This last week or so I have been able to bake quite a bit. I usually bake something yummy for our Friday night church gathering, and then over the weekend my son Alex and I like to try a new recipes. And of course, there are the staple items that get baked throughout the week: breads, granola, etc. Although I could certainly consider cookies staple items!
For cookies this week, I baked up a batch of Amish Sugar Cookies found on Our Simple Homestead's site. These really are the best sugar cookies! We have been making them for a few years now, and I love how simple they are to whip up. My son Alex and I had found a recipe for Madeleine's on King Arthur Flour's site. This is a cookie that he and I had been wanting to try and bake for awhile. They were surprisingly simple to make and so delicious! We both thought that the sugar dusted ones were better than the chocolate dipped ones. So, next time we would skip the step of dipping the Madeleines in chocolate. I did use the leftover chocolate to frost the sugar cookies. Now that was yummy! Either of these cookies are a perfect match with a cup of coffee or tea.

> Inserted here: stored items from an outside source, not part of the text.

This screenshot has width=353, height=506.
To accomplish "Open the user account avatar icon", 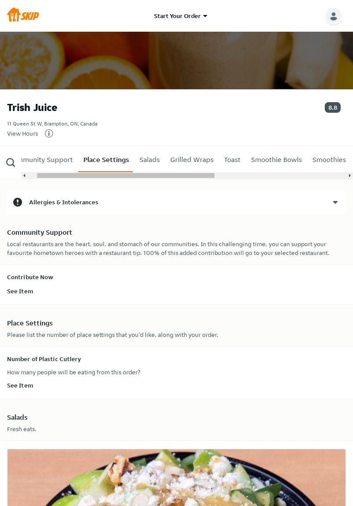I will [x=333, y=16].

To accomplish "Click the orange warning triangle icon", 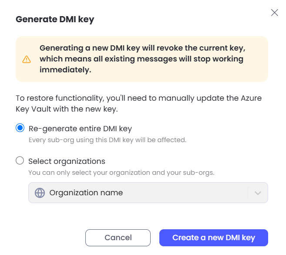I will (27, 59).
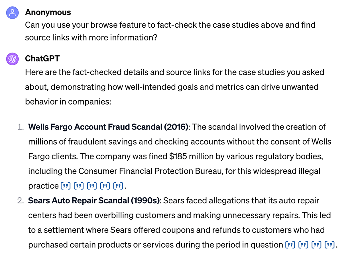Image resolution: width=342 pixels, height=253 pixels.
Task: Open last Sears citation quote icon
Action: coord(329,244)
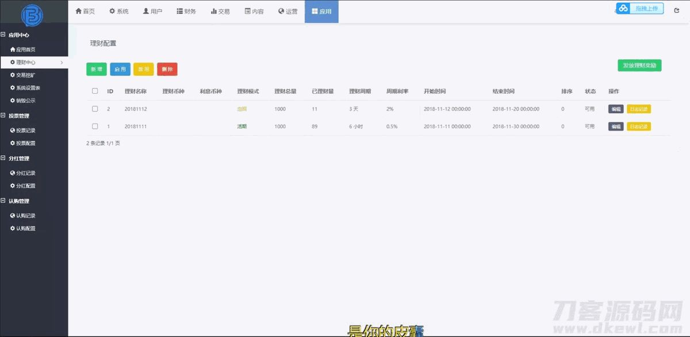This screenshot has height=337, width=690.
Task: Switch to the 交易 top menu
Action: pos(220,12)
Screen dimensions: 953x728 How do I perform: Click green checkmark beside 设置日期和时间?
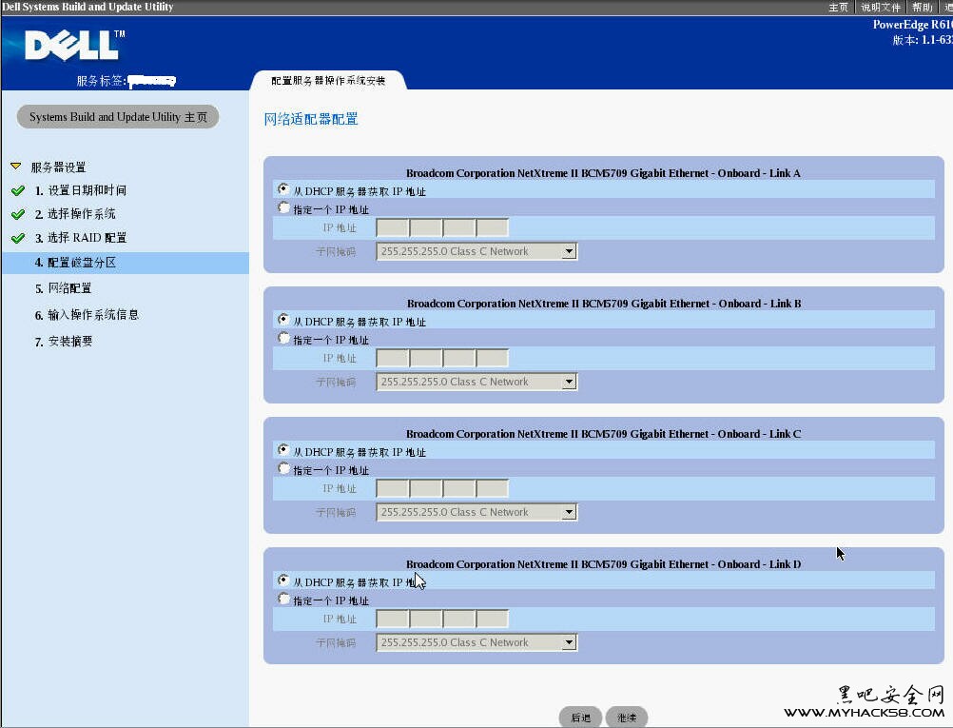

One more recipe to share with you is my granola. Granola is such an easy breakfast cereal to make at home. There are probably a thousand permutations of granola and a million more recipes to pair with that. But it really is quite simple...add what you like and omit what you don't like. Granola is much like soup. I never make the same batch twice. And while no two batches are the same, I do follow the same formula each time I make it. In a large bowl, I place 3 cups rolled oats, a 3 cup mixture of nuts and seeds and 1 cup of melted fat and sweetener (for 7 cups total). You can add any combination of nuts and seeds to your granola: almonds (chopped/slivered/etc.), shaved coconut, pumpkin seeds, sunflower seeds, walnuts, really whatever you want or have on hand. Once you have these all tossed in a bowl, you need to add some sweetener and fats. Again, here is where you can use what is in your pantry or what you prefer. You can use butter, coconut oil, or a light liquid oil (like canola or safflower). If you use a solid fat, you will need to melt it first in order to incorporate it into the granola. For a sweetener, I typically use a combination of honey and maple syrup. I add 1/2 cup of a fat melted with 1/2 cup of a sweetener. I will heat these together in the microwave or on the stove top before adding to the oat mixture. Other things you can add to your granola would be a dash of salt, cinnamon and/or vanilla. All of this gets stirred together and poured out on a large jelly roll pan. Bake at 350 degrees for about an hour, stirring every 15 minutes. But again. the temperature really can flex. If you have something else baking in the oven at 375, throw in the sheet of granola with it. Just stir it more frequently and know that it won't take as long to bake. Pull the granola out when it is toasted to a color brown you like. Let it sit on the counter to cool and then store in an air tight container. If you like dried fruit in your granola, stir that in before storing it in the container. If you are looking for something beside cookies to give to friends and neighbors this Christmas, homemade granola would be a good choice. Just make sure to save some for yourself!
Here's a simplified example of the granola I make:
3 cups rolled oats
3 cups total nuts/seeds
1/2 cup fat, melted (butter, coconut oil or light liquid oil)
1/2 cup sweetener (honey or maple syrup)
1 tsp cinnamon
1 tsp vanilla
1/2 tsp salt
Stir dry ingredients together. Add in liquid ingredients and stir to incorporate. Pour granola onto a large baking sheet and bake at 350 degrees, stirring every 15 minutes. Granola will bake for about an hour, or until desired color is reached. Allow to cool on baking sheet before storing in a container.
What have you been baking in your kitchen this week?